When proving that the subobject classifier of a topos is an internal Heyting algebra, we exploit the natural isomorphism $$Sub(X)\simeq Hom(X,\Omega)$$ Therefore the intersection of subobjects induces an arrow $$Hom(X,\Omega)\times Hom(X,\Omega)\rightarrow Hom(X,\Omega)$$ and so by Yoneda lemma and the isomorphism $Hom(X,\Omega\times \Omega)\simeq Hom(X,\Omega)\times Hom(X,\Omega)$ we get $$\wedge:\Omega\times\Omega\rightarrow\Omega$$ The same strategy yields all other arrows which define a Heyting algebra object structure for $\Omega$. A similar strategy yields arrows for every power object $PX$. (Ref. MacLane Moerdijk around page 188)
What I'm curious about is the following: is there any known result about inducing algebra/lattice structures on particular subobjects of $PX$?

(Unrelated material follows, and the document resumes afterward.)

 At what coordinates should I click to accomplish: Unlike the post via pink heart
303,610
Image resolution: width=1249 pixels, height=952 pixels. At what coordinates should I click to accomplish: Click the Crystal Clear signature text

For example, suppose known a particular subset $u(X)\subseteq Sub(X)$ which happens to be closed under intersection: can we deduce that there is a subobject $U(X)\rightarrowtail P(X)$ with its own intersection arrow, compatible with all the necessary structure? Is there any way to build it if we cannot use Yoneda anymore?